The
Kunstler Fund and Kunstler Fund President Margaret Ratner Kunstler are
currently helping over 40 inmates get resentenced under the newly restructured
laws. We need your help to keep this work up.
Quietly Carrying on in Kunstler's Name
By JOSEPH P. FRIED
When William M. Kunstler, the radical lawyer, died at 76
in 1995, he left behind a prominent and controversial legacy of defending
unpopular people and establishment-defying causes with a sympathizer's
vigor and a showman's verve.
He also left behind two people who quickly began bitterly feuding over
that legacy: his wife, Margaret Ratner, and the lawyer he had worked closely
with in his last decade, Ronald L. Kuby.
Mr. Kuby wanted to continue practicing as Kunstler & Kuby, which Mr.
Kunstler began using on his letterheads in 1993, though he had never formally
entered a partnership agreement with Mr. Kuby. Ms. Ratner, above, a lawyer
who also specialized in civil rights and civil liberties, maintained that
Mr. Kuby had been her husband's employee, not his partner, and had no
right to use his name.
She said she wished to reserve Mr. Kunstler's name for a planned social
justice organization that would honor a long career that included representing
the Rev. Dr. Martin Luther King Jr., countless antiwar and free-speech
figures and the Chicago Seven protesters at the 1968 Democratic National
Convention.
In litigation that drew public attention, Ms. Ratner won a court ruling
in 1996 that Mr. Kuby cease using Mr. Kunstler's name in his practice.
In the years since, Mr. Kuby, 48, who shared Mr. Kunstler's penchant for
the spotlight, has maintained a steady presence in the public eye, representing
clients like a photographer who shoots groups of nude people he poses
in the street, a Hell's Angels crew in court battles with the police,
and people claiming to have been wrongly convicted. He is also in the
public ear, as co-host of a daily radio talk program on WABC-AM with Curtis
Sliwa, the founder of the Guardian Angels.
By contrast, Ms. Ratner, 59, who at her husband's death had long worked
without fanfare at the Center for Constitutional Rights, has quietly continued
her civil rights and liberties labors, but in private practice.
"I needed money," she said recently of having switched from
her job at the center after Mr. Kunstler died, leaving her with two daughters
who were teenagers at the time.
Her clients include prisoners seeking reductions of long sentences they
received before the state recently eased its drug laws.

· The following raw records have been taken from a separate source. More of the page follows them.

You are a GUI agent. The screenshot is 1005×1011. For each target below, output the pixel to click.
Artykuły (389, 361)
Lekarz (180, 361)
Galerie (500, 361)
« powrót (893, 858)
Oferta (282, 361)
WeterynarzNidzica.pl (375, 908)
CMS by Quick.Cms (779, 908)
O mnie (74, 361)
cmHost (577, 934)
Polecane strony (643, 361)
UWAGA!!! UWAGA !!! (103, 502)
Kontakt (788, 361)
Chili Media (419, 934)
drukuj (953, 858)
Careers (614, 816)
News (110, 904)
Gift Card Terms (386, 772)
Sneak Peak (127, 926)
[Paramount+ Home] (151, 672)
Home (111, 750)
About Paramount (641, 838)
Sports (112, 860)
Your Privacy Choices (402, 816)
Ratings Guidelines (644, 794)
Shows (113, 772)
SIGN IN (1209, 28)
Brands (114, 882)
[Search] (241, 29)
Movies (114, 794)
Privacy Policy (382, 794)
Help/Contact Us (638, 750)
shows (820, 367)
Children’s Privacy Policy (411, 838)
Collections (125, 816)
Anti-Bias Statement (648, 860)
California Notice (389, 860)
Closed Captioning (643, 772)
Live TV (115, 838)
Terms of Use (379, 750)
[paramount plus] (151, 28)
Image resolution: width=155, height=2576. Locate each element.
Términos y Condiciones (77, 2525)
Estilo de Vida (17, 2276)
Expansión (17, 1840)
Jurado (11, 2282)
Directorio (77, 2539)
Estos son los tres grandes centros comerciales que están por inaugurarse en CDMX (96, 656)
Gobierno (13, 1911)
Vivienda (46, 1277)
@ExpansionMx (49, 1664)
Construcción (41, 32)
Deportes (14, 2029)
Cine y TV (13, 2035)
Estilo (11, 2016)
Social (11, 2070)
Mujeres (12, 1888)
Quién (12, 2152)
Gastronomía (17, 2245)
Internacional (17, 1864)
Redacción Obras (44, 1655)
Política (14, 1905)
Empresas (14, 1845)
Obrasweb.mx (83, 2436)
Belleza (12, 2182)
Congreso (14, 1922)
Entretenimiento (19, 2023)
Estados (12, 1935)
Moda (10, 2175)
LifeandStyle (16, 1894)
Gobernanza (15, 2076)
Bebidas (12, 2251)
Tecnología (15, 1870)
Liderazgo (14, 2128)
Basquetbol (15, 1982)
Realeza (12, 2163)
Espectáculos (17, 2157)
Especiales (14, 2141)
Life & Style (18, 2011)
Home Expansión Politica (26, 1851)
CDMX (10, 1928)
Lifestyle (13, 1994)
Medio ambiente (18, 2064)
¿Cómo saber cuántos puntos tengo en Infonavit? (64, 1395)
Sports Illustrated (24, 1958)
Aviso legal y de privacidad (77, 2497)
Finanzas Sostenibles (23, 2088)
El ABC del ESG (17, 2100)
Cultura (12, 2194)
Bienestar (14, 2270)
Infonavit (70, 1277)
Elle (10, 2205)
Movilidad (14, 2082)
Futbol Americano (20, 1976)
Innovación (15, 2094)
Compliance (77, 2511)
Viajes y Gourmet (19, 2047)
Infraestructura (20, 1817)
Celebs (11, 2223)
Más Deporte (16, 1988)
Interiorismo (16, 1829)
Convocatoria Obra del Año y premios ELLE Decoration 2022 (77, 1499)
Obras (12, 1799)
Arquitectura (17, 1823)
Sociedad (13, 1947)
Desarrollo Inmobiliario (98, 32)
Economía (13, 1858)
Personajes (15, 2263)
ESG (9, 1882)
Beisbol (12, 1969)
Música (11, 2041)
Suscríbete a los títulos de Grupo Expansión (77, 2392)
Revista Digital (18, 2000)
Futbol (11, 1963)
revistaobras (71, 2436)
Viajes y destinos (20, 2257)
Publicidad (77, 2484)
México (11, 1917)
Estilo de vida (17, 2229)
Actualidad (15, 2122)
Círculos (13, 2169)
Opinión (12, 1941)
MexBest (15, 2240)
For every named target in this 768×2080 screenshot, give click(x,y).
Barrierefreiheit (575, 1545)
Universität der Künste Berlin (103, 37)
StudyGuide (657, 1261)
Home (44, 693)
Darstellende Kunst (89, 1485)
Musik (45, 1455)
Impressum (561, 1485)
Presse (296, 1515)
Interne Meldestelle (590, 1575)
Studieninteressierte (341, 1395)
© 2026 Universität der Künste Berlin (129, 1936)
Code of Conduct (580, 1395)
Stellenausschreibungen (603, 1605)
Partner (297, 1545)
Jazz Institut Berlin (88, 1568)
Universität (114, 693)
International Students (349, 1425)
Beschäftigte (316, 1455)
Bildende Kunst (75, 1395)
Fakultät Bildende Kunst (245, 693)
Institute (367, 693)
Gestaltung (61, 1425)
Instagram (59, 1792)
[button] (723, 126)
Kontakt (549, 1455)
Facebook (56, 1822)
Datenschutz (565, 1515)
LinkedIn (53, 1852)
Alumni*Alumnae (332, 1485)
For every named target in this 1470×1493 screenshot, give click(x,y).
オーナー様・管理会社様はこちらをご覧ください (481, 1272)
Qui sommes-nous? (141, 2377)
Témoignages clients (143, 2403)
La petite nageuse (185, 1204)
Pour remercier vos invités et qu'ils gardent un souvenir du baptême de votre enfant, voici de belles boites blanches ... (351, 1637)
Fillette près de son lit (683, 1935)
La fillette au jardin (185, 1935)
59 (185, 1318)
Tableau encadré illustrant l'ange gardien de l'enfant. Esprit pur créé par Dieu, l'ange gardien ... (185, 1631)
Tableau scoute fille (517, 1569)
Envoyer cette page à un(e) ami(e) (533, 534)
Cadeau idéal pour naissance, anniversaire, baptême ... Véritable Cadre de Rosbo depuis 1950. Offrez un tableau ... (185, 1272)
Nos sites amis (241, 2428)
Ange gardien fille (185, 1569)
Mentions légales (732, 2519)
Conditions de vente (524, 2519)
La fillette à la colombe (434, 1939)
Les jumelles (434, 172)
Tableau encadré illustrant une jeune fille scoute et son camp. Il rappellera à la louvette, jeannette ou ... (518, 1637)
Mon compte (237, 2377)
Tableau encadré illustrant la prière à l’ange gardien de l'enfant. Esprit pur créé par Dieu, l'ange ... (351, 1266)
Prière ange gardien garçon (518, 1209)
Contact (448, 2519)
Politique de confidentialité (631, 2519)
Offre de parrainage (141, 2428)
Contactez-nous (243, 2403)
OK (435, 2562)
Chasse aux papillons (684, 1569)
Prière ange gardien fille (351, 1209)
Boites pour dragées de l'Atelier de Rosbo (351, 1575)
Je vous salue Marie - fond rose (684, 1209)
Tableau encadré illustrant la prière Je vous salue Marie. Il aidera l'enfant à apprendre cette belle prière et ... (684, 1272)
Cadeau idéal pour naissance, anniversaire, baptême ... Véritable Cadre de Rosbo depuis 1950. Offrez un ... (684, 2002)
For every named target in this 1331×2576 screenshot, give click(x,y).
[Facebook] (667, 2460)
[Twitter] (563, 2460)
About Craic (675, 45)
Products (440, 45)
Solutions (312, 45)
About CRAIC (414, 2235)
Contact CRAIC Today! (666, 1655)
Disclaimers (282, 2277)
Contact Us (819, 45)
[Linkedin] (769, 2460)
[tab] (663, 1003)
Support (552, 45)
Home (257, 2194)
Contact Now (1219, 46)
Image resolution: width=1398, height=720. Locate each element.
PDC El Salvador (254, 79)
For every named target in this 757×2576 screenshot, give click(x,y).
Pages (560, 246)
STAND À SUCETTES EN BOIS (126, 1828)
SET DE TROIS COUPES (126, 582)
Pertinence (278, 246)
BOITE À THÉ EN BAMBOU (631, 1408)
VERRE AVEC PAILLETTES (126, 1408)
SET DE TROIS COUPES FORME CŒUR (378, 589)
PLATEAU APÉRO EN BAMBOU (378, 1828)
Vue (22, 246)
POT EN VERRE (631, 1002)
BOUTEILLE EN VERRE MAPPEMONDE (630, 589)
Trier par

She also represented
protesters arrested during the Republican National Convention.She is president
of the group formed after her husband's death, the William Moses Kunstler
Fund for Racial Justice. And she has taken her human rights concerns abroad,
leading a delegation of the National Lawyers Guild, a liberal group, on
what she called a "fact-finding mission" into Israel's actions
in the West Bank.
Making clear that she intends to continue working quietly, Ms. Ratner
said, "I don't have the personality that requires adulation."